Q: I would like to keep my chilli plant over winter, what should I do?

A: Chilli plants stop growing and flowering during the winter months in the UK, but they can be treated as perennial house plants.

Large varieties will need pruning. You can lightly prune to re-shape the plant, or heavily prune on the main stem. If the plant grew to an ideal size this year for you, then a hard prune should allow it to re-grow with the same fruit cover and size the following season.

Keep the compost just off dry while the plant is dormant and keep it somewhere light, but not with extremes of temperature. 

In the UK, overwintered plants may start to become active in  April, depending on where they are kept. Fresh compost in the Spring will help to get them going.

Preserving Chillies

Q: How do I dry the chillies I have grown?

A: Drying chillies is more about air circulation than heat, so place them in a well-aired basket and put them somewhere warm – such as over a radiator. Spread the chillies in a thin layer and leave the stalks attached. They should dry out in a few days.

Chillies with thick flesh (like Jalapenos) are not a good choice for drying. A thin-fleshed chilli, like Ring of Fire, is a good chilli to dry.

Once dry, store in an airtight glass jar or tin, and keep out of sunlight to preserve the colour and flavour.

Q: Can I freeze chillies?

A: Yes, they freeze very well. They don’t lose any heat and are easier to chop finely when frozen. To save space in your freezer, chop chillies (by hand or in a food processor) before freezing and store in thin slabs or ice-cube trays.

Saving Seed

Q: I would like to collect and save chilli seed for next season, do you have any tips?

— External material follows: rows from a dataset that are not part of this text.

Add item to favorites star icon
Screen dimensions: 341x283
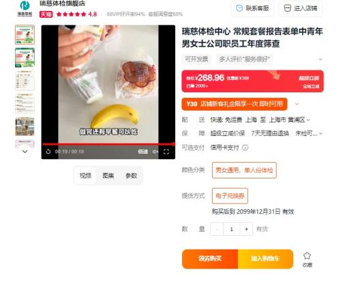pos(307,256)
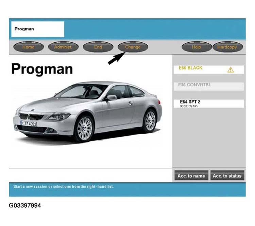Click the Progman title box in header
255x226 pixels.
[38, 29]
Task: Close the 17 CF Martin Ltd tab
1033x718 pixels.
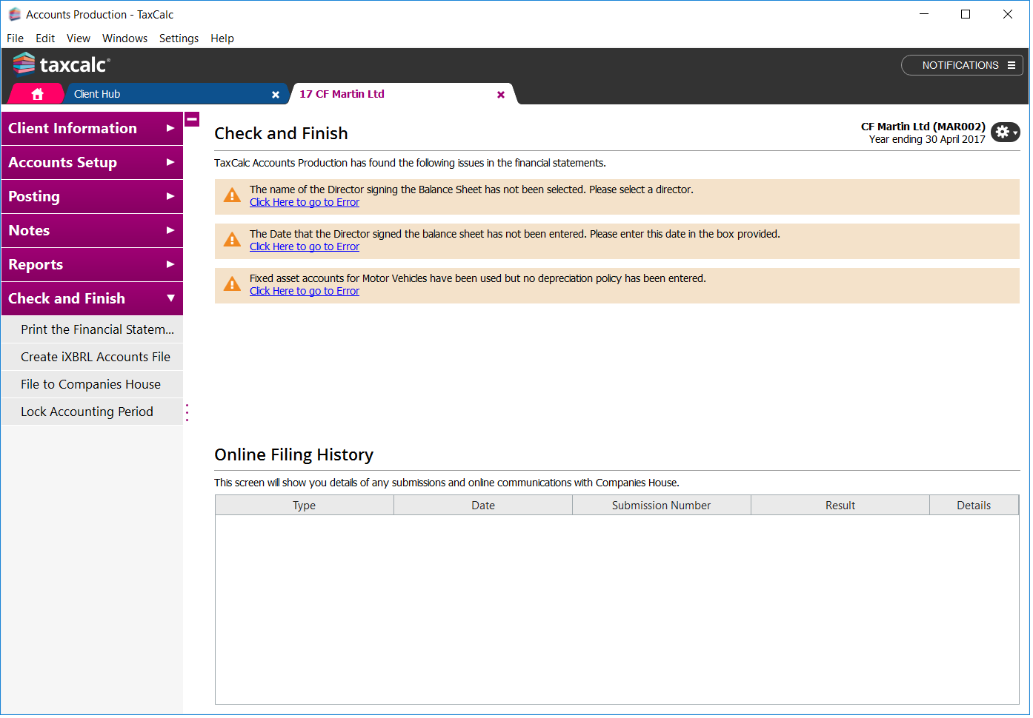Action: click(501, 95)
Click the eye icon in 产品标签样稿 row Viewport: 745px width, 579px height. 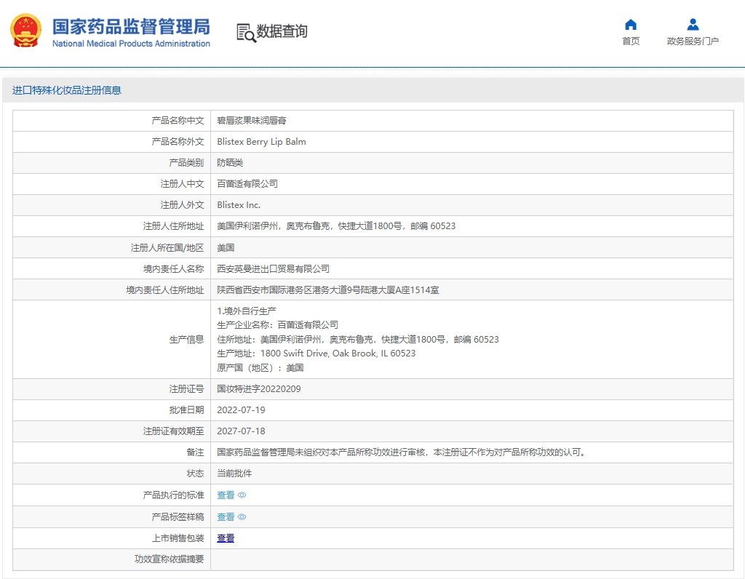242,517
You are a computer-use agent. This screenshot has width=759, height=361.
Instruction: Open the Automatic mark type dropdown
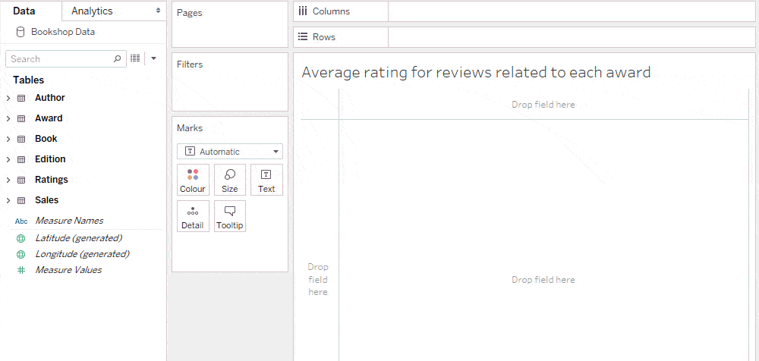(230, 152)
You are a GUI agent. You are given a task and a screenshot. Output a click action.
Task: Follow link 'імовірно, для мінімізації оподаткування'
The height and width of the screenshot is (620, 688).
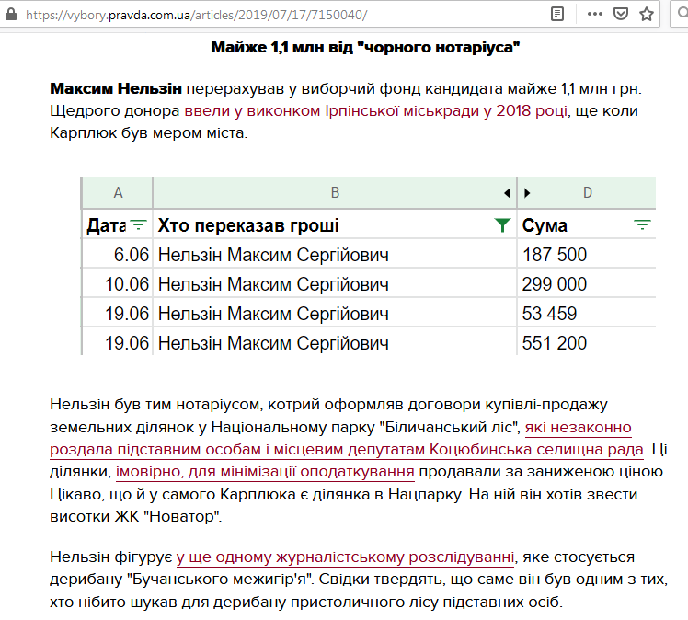pos(265,473)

A: The ideal time to pick a chilli for seed is just as it reaches its ripe colour. Cut the fruit open and with a blunt instrument and scrape the seeds out onto paper.

Place the seeds in a warm spot in indirect sunlight until they dry – this will prevent them developing mould. 

Wrap the seeds in foil and place inside a closed tin or glass jar. Store in a cool place. The fridge is good if you want to keep the seed for several years, but they should be fine anyway for a few years if they are dried out before storing.

Testing Chilli Heat

Q: How can I test the heat of my chillies?

A: The heat is in the spongy material that the seeds are connected to.

To compare the heat of one hot chilli to another, you can liquidize a whole fruit in a set amount of water (say, 1 litre) and then taste a teaspoon of the water to gauge the heat.

Without a laboratory it is impossible to accurately rate the heat of a chilli.